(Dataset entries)
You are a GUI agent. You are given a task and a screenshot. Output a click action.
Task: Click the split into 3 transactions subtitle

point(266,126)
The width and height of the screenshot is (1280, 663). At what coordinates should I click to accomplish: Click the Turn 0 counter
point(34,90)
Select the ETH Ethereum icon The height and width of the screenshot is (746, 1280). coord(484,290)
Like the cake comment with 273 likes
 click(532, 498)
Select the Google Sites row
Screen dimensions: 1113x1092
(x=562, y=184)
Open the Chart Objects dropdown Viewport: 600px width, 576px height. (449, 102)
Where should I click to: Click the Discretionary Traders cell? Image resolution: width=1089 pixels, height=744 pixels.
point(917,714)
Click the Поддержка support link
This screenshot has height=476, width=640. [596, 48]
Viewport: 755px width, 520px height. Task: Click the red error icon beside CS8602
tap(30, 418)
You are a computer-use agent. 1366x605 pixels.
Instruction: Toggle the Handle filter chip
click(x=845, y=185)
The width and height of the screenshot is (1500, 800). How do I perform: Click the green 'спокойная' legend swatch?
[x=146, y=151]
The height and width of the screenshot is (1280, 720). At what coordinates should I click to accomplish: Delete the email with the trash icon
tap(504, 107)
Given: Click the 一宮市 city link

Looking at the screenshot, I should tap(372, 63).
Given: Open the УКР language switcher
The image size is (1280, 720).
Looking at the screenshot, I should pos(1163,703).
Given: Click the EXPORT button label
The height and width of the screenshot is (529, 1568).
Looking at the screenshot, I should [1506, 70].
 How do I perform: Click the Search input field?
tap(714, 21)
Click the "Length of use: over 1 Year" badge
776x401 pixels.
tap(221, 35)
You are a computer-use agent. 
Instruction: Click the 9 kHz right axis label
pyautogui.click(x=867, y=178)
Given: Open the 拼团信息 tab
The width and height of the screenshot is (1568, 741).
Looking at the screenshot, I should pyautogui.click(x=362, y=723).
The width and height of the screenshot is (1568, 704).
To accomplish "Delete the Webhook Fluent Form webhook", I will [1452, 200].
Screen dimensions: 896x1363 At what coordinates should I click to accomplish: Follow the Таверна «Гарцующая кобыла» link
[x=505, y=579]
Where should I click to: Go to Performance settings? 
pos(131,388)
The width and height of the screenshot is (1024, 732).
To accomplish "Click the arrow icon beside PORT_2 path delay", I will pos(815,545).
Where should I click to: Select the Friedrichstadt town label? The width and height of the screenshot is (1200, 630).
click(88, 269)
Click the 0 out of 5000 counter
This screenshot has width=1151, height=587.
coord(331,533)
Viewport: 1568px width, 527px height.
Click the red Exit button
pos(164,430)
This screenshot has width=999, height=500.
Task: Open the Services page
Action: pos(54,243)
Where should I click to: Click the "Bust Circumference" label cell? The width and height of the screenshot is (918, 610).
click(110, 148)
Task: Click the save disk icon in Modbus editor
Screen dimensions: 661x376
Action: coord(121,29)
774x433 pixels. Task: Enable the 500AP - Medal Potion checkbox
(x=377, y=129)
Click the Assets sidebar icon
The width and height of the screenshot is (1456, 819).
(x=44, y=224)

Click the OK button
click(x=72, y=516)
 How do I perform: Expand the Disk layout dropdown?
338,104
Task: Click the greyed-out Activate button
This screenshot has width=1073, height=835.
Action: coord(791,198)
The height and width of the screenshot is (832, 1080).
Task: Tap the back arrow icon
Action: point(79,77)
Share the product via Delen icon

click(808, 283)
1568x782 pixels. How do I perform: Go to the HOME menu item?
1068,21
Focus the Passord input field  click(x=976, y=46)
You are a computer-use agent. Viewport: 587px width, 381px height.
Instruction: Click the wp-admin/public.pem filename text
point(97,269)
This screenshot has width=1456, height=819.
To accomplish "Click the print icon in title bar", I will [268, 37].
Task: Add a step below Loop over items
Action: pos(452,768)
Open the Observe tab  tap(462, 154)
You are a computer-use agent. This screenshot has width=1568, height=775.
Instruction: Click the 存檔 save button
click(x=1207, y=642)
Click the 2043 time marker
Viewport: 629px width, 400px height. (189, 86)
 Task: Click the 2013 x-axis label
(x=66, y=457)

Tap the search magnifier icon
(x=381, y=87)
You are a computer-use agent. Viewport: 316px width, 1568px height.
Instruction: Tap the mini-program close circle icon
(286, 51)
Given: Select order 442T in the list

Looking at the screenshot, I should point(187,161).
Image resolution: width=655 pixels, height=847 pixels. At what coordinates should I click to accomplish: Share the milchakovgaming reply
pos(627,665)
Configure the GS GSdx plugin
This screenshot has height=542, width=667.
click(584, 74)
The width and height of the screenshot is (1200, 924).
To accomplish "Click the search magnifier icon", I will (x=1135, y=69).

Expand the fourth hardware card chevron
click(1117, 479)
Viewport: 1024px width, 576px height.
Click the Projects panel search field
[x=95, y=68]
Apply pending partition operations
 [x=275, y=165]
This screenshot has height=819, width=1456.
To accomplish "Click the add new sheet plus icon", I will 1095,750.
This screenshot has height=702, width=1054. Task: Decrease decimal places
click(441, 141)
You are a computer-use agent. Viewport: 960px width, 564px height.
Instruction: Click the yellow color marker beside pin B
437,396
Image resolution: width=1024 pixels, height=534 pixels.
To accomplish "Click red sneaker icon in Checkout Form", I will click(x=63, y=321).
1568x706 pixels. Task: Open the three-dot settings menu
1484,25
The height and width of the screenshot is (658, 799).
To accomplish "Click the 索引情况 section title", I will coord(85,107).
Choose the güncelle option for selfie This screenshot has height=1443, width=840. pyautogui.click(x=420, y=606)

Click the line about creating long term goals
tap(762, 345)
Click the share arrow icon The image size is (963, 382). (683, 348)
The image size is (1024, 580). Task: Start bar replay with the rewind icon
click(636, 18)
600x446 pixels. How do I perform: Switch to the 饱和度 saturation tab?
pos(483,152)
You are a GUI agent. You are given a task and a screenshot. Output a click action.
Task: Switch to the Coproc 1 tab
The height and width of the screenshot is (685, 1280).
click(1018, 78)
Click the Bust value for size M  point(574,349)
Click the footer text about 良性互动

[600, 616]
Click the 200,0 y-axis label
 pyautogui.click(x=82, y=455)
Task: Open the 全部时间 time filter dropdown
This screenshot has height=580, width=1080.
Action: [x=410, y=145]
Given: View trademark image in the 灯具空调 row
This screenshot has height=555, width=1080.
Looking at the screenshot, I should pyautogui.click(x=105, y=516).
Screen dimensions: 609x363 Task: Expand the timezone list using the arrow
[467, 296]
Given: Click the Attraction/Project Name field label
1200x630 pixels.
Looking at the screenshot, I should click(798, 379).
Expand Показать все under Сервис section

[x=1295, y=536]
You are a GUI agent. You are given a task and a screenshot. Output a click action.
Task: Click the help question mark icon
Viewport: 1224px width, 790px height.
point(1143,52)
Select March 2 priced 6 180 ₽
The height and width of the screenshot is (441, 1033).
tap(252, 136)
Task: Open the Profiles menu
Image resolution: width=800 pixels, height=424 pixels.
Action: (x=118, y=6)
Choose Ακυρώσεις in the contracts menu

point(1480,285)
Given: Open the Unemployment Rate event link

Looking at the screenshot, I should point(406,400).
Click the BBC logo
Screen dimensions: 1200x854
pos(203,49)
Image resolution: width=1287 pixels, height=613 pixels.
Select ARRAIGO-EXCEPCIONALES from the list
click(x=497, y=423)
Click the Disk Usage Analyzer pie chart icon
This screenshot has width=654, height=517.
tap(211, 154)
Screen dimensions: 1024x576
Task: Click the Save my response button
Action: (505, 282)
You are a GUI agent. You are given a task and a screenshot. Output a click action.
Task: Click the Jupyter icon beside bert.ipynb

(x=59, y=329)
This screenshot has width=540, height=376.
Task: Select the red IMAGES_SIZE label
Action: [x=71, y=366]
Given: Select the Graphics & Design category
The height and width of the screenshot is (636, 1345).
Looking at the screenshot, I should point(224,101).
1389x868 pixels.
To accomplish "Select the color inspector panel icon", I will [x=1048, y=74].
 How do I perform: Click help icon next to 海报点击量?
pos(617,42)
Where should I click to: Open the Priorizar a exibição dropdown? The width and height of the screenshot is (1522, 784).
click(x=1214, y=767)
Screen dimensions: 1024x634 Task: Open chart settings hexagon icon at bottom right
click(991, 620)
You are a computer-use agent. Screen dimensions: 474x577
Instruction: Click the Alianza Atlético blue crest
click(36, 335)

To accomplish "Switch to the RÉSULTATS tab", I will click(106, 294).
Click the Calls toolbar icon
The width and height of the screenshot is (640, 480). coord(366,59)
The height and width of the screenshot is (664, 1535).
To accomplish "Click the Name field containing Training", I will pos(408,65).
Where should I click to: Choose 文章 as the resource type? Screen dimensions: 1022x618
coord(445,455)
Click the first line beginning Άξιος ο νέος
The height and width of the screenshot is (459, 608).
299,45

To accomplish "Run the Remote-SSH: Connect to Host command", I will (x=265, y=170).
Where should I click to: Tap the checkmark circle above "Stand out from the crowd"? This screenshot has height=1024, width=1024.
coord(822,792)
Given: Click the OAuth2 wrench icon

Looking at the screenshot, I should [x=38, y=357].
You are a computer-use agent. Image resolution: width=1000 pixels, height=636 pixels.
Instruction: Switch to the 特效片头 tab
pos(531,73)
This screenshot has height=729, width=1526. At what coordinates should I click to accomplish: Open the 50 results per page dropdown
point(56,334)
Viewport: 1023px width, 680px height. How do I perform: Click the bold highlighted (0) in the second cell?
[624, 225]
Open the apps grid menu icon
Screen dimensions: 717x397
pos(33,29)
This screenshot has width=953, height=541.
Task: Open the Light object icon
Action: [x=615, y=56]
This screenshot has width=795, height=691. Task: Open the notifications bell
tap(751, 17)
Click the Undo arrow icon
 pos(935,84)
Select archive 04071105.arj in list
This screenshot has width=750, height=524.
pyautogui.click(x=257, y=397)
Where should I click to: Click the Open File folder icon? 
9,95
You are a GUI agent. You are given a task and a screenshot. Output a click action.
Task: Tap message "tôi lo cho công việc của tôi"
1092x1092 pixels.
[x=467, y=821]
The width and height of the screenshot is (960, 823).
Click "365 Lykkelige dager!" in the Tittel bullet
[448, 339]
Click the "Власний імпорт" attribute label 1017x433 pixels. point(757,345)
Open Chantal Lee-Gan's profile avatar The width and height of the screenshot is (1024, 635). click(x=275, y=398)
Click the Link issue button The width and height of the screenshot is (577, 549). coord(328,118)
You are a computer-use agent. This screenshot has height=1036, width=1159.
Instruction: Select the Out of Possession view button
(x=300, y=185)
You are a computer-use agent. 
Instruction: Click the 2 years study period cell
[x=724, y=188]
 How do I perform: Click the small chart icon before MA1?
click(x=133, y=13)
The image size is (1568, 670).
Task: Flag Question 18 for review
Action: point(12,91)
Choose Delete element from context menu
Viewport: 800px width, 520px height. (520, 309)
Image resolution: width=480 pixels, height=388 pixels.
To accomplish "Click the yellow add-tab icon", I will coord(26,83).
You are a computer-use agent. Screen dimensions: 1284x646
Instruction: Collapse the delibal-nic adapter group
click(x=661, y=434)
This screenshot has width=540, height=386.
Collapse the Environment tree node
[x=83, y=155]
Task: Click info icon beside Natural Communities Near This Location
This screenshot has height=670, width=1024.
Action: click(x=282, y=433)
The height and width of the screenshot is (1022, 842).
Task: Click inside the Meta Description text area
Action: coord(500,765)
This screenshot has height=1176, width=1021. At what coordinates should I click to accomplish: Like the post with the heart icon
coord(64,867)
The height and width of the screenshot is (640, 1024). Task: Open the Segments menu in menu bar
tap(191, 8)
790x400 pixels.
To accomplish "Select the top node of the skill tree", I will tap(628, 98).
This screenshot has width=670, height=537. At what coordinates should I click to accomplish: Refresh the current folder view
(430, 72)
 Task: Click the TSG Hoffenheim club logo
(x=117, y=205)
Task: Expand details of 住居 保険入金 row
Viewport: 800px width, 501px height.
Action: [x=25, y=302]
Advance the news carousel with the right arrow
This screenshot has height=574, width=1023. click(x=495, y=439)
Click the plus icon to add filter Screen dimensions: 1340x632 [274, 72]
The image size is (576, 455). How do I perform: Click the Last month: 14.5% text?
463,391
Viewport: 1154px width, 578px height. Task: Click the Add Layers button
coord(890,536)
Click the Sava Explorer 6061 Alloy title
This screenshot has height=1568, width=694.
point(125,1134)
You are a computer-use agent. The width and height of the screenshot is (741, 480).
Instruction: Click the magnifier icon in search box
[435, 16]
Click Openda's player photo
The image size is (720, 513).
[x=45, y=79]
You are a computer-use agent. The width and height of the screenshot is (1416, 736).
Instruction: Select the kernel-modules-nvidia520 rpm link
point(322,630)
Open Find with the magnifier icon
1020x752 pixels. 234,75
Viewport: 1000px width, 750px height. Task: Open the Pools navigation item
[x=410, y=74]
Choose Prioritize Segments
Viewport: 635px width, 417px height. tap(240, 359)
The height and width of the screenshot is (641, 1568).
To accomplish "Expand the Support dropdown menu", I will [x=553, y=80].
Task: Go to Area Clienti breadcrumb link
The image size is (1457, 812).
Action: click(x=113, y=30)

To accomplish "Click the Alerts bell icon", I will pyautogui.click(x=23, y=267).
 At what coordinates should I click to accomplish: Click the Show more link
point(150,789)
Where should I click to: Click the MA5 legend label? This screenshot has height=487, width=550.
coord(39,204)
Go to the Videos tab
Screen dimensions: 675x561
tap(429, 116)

(Aim of the exercise)
Show the lines in the entries above that include the string "plus".

(Response to this task)
To accomplish "Click the add new sheet plus icon", I will 1095,750.
Click the plus icon to add filter Screen dimensions: 1340x632 [274, 72]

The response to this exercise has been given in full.